Sunday, July 13, 2008
book review - Outer Dark
This was an incredibly easy book to get through despite the subject matter. Despite the italicised start and the slight disorientation that comes from a complete absence of quote marks that is the Cormac McCarthy style the story gets you early on.
The themes that seem to run through his work include traveling down roads searching for something and coping with extreme almost supernatural violence.
Outer Dark has doses of both with a brother and sister giving birth to a son from their incestuous relationship that seems to be one of hate by the time the child comes and possibly was never one of love just forged out of boredom or possibly rape and violence.
The siblings live in a run down shack and the day she gives birth a tinker comes calling and it is he who discovers the abandoned child in the glade that the father chooses to dump it in.
The mother does not believe her brother’s explanation of the infant’s death and a hunt then starts for the child. She wanders looking for the tinker and then her brother wanders looking for her.
The siblings wander through an America at the turn of the last century with work available for those prepared to sweat in the fields but suspicion as well as madness waiting for them as they pass from settlement to settlement.

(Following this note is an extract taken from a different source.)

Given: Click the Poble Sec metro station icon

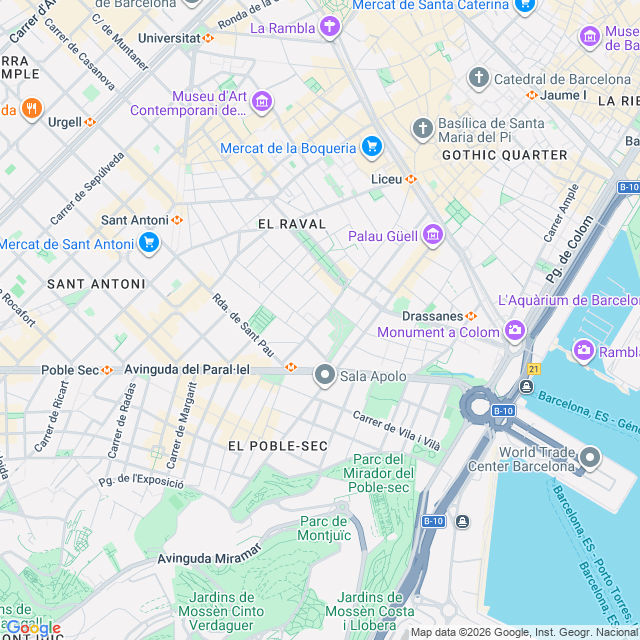Looking at the screenshot, I should pos(107,370).
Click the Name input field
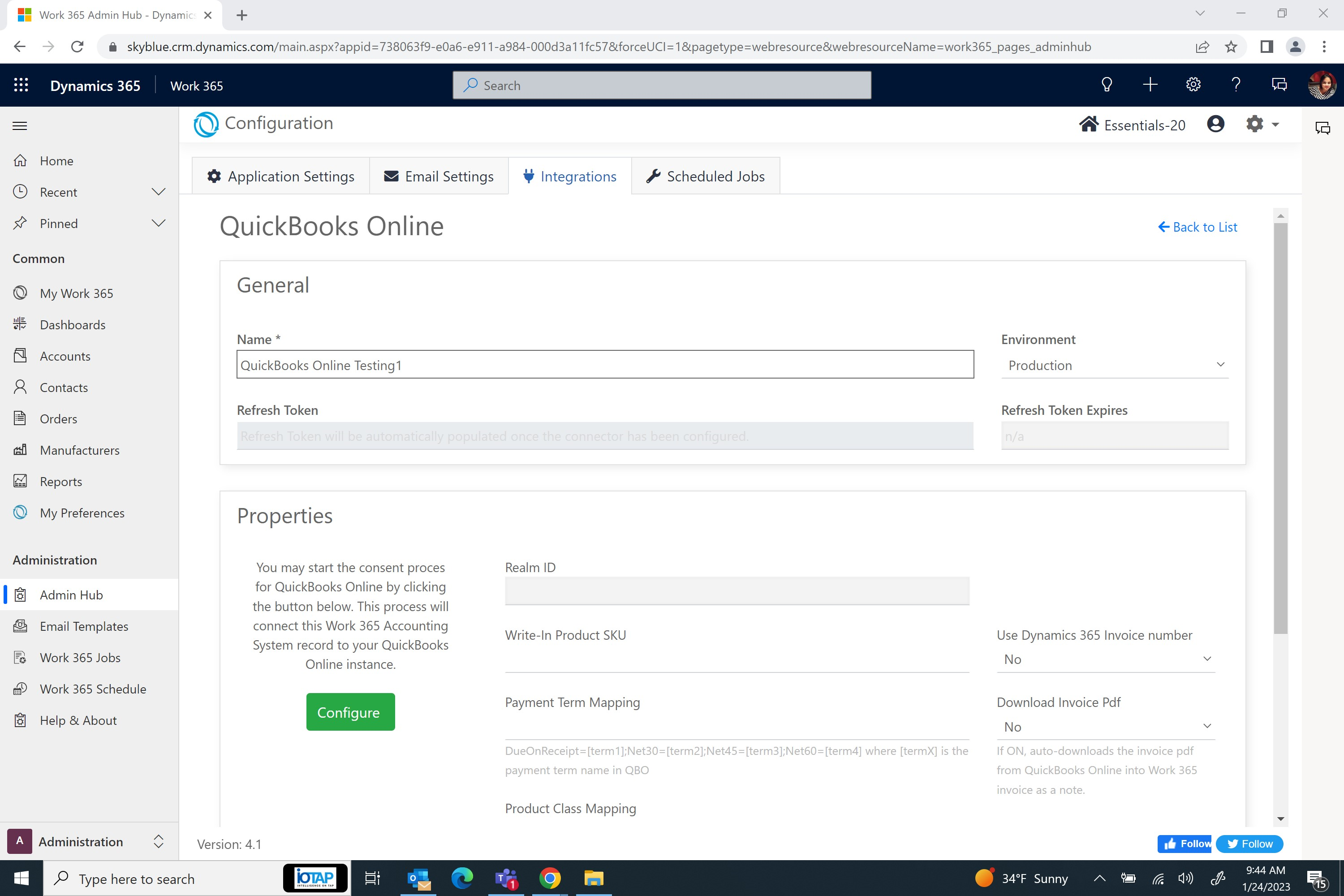 point(604,365)
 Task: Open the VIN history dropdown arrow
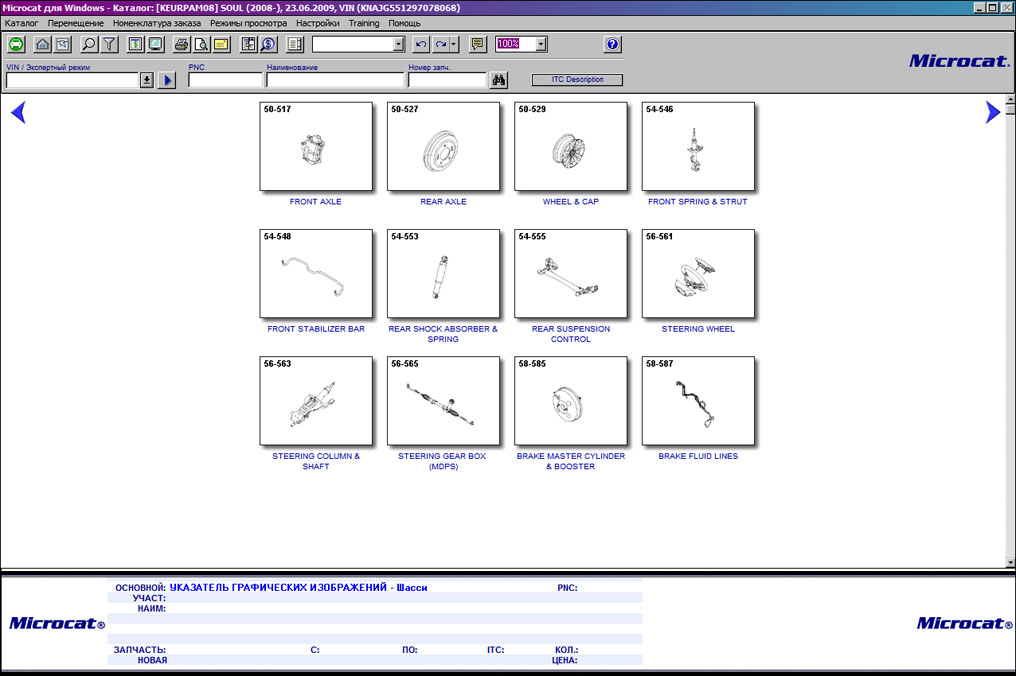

Complicating the search for the tinker is the shadow cast by mysterious men who seem to cross the path of the brother and murder and engage in cannibalism. Who are they and what do they want? Those questions become more important as the dark horsemen get closer to intersecting with the siblings and the lost child.
The world that McCarthy describes is one that works on different planes with the landscape holding as many secrets as the people. When Holme crosses on the ferry and the cable snaps in a storm the elements as much as the mean spirited ferry driver are against Holme.
As the siblings go down their separate roads they draw nearer to a climax that not only leads to the child but also the destruction of their relationship. The sister finds the tinker but it is the mysterious riders who find the child and Holme and in the end the sister just finds ashes marking the end of her journey.
In a way this sets out all of the themes of his work – a journey, a road, violence, potentially a brush with something supernatural and an America that is lost.